Your task is to repeat the data exactly, every line of it.

** EXERCISE DATA follows **

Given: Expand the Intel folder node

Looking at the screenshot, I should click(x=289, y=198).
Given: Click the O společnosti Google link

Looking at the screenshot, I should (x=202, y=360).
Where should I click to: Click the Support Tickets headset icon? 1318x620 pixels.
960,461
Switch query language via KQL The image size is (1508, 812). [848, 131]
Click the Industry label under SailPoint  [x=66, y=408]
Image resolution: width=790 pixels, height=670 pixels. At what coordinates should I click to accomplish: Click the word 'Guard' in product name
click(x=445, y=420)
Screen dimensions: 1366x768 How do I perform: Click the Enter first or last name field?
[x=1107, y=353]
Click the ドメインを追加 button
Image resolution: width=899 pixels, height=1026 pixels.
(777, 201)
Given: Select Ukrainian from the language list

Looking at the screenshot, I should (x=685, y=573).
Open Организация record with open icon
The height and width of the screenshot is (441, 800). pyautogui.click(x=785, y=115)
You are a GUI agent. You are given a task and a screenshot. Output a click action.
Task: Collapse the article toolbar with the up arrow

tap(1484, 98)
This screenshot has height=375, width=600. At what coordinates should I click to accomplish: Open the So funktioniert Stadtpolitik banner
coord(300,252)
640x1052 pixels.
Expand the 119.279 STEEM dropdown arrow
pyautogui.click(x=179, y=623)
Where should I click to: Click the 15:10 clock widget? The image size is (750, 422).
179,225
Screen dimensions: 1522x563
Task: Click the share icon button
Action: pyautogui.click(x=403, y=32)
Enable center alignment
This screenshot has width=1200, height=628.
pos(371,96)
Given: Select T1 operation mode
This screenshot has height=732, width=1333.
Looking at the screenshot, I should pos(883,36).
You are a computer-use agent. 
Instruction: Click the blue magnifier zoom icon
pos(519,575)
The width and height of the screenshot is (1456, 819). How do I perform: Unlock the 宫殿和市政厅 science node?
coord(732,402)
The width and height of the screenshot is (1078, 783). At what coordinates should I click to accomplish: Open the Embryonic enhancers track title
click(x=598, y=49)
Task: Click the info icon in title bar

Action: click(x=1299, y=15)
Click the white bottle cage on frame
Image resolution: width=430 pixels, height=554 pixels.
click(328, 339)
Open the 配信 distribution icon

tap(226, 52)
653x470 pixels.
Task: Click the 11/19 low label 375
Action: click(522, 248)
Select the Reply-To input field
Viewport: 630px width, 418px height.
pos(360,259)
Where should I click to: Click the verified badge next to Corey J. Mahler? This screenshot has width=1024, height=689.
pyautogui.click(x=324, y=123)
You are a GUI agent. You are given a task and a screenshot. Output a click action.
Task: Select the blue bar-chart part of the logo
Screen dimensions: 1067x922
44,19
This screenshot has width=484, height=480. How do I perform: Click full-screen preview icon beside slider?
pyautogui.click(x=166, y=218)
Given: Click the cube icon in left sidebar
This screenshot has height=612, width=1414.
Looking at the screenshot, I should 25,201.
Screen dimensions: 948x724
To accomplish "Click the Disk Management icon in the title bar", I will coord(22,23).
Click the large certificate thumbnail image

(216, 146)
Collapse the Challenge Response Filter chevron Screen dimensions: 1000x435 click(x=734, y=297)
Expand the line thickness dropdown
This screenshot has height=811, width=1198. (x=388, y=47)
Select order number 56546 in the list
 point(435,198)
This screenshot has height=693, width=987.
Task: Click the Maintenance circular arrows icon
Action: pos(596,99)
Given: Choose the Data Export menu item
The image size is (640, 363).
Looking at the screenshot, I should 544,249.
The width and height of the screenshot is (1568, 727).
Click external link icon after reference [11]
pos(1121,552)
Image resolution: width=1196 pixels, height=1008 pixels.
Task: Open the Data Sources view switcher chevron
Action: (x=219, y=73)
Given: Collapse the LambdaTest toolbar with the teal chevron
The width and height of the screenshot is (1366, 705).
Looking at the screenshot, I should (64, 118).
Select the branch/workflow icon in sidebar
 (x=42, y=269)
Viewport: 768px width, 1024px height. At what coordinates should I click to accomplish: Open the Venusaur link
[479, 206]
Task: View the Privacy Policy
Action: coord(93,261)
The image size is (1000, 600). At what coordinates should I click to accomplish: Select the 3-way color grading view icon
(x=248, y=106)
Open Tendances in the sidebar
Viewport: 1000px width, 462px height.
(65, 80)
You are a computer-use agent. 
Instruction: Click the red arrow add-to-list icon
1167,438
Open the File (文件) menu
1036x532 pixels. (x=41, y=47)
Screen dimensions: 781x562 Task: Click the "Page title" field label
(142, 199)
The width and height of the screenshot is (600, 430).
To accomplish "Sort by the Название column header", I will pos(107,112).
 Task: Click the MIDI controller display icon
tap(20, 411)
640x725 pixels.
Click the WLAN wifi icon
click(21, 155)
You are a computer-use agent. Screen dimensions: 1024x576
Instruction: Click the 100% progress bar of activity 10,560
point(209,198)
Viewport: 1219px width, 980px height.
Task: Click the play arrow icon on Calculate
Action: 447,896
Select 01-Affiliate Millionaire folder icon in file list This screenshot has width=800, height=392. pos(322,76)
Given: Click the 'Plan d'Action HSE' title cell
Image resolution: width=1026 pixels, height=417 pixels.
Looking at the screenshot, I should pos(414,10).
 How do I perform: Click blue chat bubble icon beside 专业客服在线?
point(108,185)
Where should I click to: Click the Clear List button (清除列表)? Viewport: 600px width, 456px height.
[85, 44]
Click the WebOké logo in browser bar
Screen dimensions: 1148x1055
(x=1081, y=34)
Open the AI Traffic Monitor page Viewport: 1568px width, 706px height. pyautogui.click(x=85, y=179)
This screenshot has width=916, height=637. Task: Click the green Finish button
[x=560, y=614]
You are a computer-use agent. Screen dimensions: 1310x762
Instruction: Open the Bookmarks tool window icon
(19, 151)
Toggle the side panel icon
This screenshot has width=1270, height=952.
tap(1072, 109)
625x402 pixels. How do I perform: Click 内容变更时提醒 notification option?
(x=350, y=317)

** End of EXERCISE DATA **

TASK RESPONSE →
Given: Expand the Intel folder node

Looking at the screenshot, I should click(x=289, y=198).
Given: Click the O společnosti Google link

Looking at the screenshot, I should (x=202, y=360).
Where should I click to: Click the Support Tickets headset icon? 1318x620 pixels.
960,461
Switch query language via KQL The image size is (1508, 812). [848, 131]
Click the Industry label under SailPoint  [x=66, y=408]
Image resolution: width=790 pixels, height=670 pixels. At what coordinates should I click to accomplish: Click the word 'Guard' in product name
click(x=445, y=420)
Screen dimensions: 1366x768 How do I perform: Click the Enter first or last name field?
[x=1107, y=353]
Click the ドメインを追加 button
Image resolution: width=899 pixels, height=1026 pixels.
(777, 201)
Given: Select Ukrainian from the language list

Looking at the screenshot, I should (x=685, y=573).
Open Организация record with open icon
The height and width of the screenshot is (441, 800). pyautogui.click(x=785, y=115)
You are a GUI agent. You are given a task and a screenshot. Output a click action.
Task: Collapse the article toolbar with the up arrow

tap(1484, 98)
This screenshot has height=375, width=600. At what coordinates should I click to accomplish: Open the So funktioniert Stadtpolitik banner
coord(300,252)
640x1052 pixels.
Expand the 119.279 STEEM dropdown arrow
pyautogui.click(x=179, y=623)
Where should I click to: Click the 15:10 clock widget? The image size is (750, 422).
179,225
Screen dimensions: 1522x563
Task: Click the share icon button
Action: pyautogui.click(x=403, y=32)
Enable center alignment
This screenshot has width=1200, height=628.
pos(371,96)
Given: Select T1 operation mode
This screenshot has height=732, width=1333.
Looking at the screenshot, I should pos(883,36).
You are a computer-use agent. 
Instruction: Click the blue magnifier zoom icon
pos(519,575)
The width and height of the screenshot is (1456, 819). How do I perform: Unlock the 宫殿和市政厅 science node?
coord(732,402)
The width and height of the screenshot is (1078, 783). At what coordinates should I click to accomplish: Open the Embryonic enhancers track title
click(x=598, y=49)
Task: Click the info icon in title bar

Action: click(x=1299, y=15)
Click the white bottle cage on frame
Image resolution: width=430 pixels, height=554 pixels.
click(328, 339)
Open the 配信 distribution icon

tap(226, 52)
653x470 pixels.
Task: Click the 11/19 low label 375
Action: click(522, 248)
Select the Reply-To input field
Viewport: 630px width, 418px height.
pos(360,259)
Where should I click to: Click the verified badge next to Corey J. Mahler? This screenshot has width=1024, height=689.
pyautogui.click(x=324, y=123)
You are a GUI agent. You are given a task and a screenshot. Output a click action.
Task: Select the blue bar-chart part of the logo
Screen dimensions: 1067x922
44,19
This screenshot has width=484, height=480. How do I perform: Click full-screen preview icon beside slider?
pyautogui.click(x=166, y=218)
Given: Click the cube icon in left sidebar
This screenshot has height=612, width=1414.
Looking at the screenshot, I should 25,201.
Screen dimensions: 948x724
To accomplish "Click the Disk Management icon in the title bar", I will coord(22,23).
Click the large certificate thumbnail image

(216, 146)
Collapse the Challenge Response Filter chevron Screen dimensions: 1000x435 click(x=734, y=297)
Expand the line thickness dropdown
This screenshot has height=811, width=1198. (x=388, y=47)
Select order number 56546 in the list
 point(435,198)
This screenshot has height=693, width=987.
Task: Click the Maintenance circular arrows icon
Action: pos(596,99)
Given: Choose the Data Export menu item
The image size is (640, 363).
Looking at the screenshot, I should 544,249.
The width and height of the screenshot is (1568, 727).
Click external link icon after reference [11]
pos(1121,552)
Image resolution: width=1196 pixels, height=1008 pixels.
Task: Open the Data Sources view switcher chevron
Action: (x=219, y=73)
Given: Collapse the LambdaTest toolbar with the teal chevron
The width and height of the screenshot is (1366, 705).
Looking at the screenshot, I should (64, 118).
Select the branch/workflow icon in sidebar
 (x=42, y=269)
Viewport: 768px width, 1024px height. At what coordinates should I click to accomplish: Open the Venusaur link
[479, 206]
Task: View the Privacy Policy
Action: coord(93,261)
The image size is (1000, 600). At what coordinates should I click to accomplish: Select the 3-way color grading view icon
(x=248, y=106)
Open Tendances in the sidebar
Viewport: 1000px width, 462px height.
(65, 80)
You are a computer-use agent. 
Instruction: Click the red arrow add-to-list icon
1167,438
Open the File (文件) menu
1036x532 pixels. (x=41, y=47)
Screen dimensions: 781x562 Task: Click the "Page title" field label
(142, 199)
The width and height of the screenshot is (600, 430).
To accomplish "Sort by the Название column header", I will pos(107,112).
 Task: Click the MIDI controller display icon
tap(20, 411)
640x725 pixels.
Click the WLAN wifi icon
click(21, 155)
You are a computer-use agent. Screen dimensions: 1024x576
Instruction: Click the 100% progress bar of activity 10,560
point(209,198)
Viewport: 1219px width, 980px height.
Task: Click the play arrow icon on Calculate
Action: 447,896
Select 01-Affiliate Millionaire folder icon in file list This screenshot has width=800, height=392. pos(322,76)
Given: Click the 'Plan d'Action HSE' title cell
Image resolution: width=1026 pixels, height=417 pixels.
Looking at the screenshot, I should pos(414,10).
 How do I perform: Click blue chat bubble icon beside 专业客服在线?
point(108,185)
Where should I click to: Click the Clear List button (清除列表)? Viewport: 600px width, 456px height.
[85, 44]
Click the WebOké logo in browser bar
Screen dimensions: 1148x1055
(x=1081, y=34)
Open the AI Traffic Monitor page Viewport: 1568px width, 706px height. pyautogui.click(x=85, y=179)
This screenshot has width=916, height=637. Task: Click the green Finish button
[x=560, y=614]
You are a computer-use agent. Screen dimensions: 1310x762
Instruction: Open the Bookmarks tool window icon
(19, 151)
Toggle the side panel icon
This screenshot has width=1270, height=952.
tap(1072, 109)
625x402 pixels. How do I perform: Click 内容变更时提醒 notification option?
(x=350, y=317)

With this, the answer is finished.